Wild Mushroom Gruyere Asparagus Beer Casserole With Fried Shallots
For the topping:
- ¼ cup (30g) flour
- ½ teaspoon salt
- ½ teaspoon pepper
- 1 large shallot bulb sliced into rings
- Oil for frying
- 1 cup panko bread crumbs
- ¼ cup (23g) shredded gruyere cheese
- 2 tablespoon melted butter
For the casserole:
- 2 tablespoons (28g) olive oil plus additional as needed
- 1 shallot blub chopped (about ¼ cup)
- 1 lb. wild mushrooms, chopped*
- ½ lb. asparagus chopped (ends removed)
- ½ teaspoon salt
- 1 teaspoon pepper
- 1 teaspoon garlic powder
- 2 tablespoons flour
- ½ cup (4oz) beer Brown ale, porter
- ½ cup (45g) shredded gruyere cheese, packed
- ¼ cup (2oz) cream cheese
- Preheat the oven to 375°F.
- In a small bowl stir together the flour, salt, and pepper. Add the shallot rings, toss to coat. Remove the shallots from the flour (a small strainer or slotted spoon works well).
- Heat 1 inch of oil in a skillet over medium high heat.
- Add the shallots to the oil, cooking on both sides until golden. Remove from oil, allow to drain, and dry on paper towels.
- Heat the oil in a large skillet over medium-high heat. Add the chopped shallot and mushrooms, cook until the mushrooms have softened, and let off their water and the shallots have browned. If the pan dries too much, add additional oil a teaspoon at a time.

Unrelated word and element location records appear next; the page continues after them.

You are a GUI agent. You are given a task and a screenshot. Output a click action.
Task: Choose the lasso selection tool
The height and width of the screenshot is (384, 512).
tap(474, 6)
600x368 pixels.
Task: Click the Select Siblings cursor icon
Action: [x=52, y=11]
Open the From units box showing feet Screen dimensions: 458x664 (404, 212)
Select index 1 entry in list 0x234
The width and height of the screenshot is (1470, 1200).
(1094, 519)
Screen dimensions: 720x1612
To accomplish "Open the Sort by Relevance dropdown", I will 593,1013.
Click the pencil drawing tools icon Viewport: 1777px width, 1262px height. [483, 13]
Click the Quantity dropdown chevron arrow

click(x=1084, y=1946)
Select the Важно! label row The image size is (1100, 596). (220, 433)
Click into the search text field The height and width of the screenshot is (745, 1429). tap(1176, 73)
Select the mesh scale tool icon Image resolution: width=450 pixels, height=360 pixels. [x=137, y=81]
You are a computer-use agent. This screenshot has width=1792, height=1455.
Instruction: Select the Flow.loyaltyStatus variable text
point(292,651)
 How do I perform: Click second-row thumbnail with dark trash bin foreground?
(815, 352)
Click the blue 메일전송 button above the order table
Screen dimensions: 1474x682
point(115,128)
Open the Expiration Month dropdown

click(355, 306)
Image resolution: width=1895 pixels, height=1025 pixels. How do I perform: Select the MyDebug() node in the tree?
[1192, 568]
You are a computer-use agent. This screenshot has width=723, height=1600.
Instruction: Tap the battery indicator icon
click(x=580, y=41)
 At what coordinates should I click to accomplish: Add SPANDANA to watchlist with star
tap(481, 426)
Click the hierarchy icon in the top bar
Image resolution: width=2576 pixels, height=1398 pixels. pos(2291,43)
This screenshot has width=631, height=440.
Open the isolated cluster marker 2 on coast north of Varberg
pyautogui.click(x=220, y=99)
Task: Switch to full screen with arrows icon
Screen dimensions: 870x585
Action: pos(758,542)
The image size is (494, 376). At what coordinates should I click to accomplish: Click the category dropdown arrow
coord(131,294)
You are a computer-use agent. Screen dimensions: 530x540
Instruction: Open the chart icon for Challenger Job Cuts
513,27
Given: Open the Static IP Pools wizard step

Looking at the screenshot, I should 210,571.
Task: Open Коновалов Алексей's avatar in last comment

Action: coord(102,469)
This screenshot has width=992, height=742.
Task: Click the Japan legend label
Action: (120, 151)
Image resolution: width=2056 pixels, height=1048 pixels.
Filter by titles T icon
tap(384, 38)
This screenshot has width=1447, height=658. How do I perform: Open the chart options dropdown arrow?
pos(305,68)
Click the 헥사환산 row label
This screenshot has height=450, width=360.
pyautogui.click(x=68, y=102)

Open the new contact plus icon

- Add the asparagus, cook until slightly softened (it will soften further in the oven).
- Stir in the salt, pepper, and garlic powder.
- Sprinkle with flour, stir until the flour has turned brown. Stir in the beer, simmer until thickened.
- Add the cream cheese, stirring until it has melted and is well combined.
- Stir in ½ cup gruyere cheese.
- Spray an 8x8 baking dish cooking spray. Add the mushroom mixture in an even layer.
- In a small bowl stir together the panko, ¼ cup gruyere cheese, and melted butter.
- Add the panko mixture to the top of the pan in an even layer.
- Bake, uncovered, for 20 minutes or until the panko has browned and the casserole is bubbly.
- Top with fried shallots, serve warm.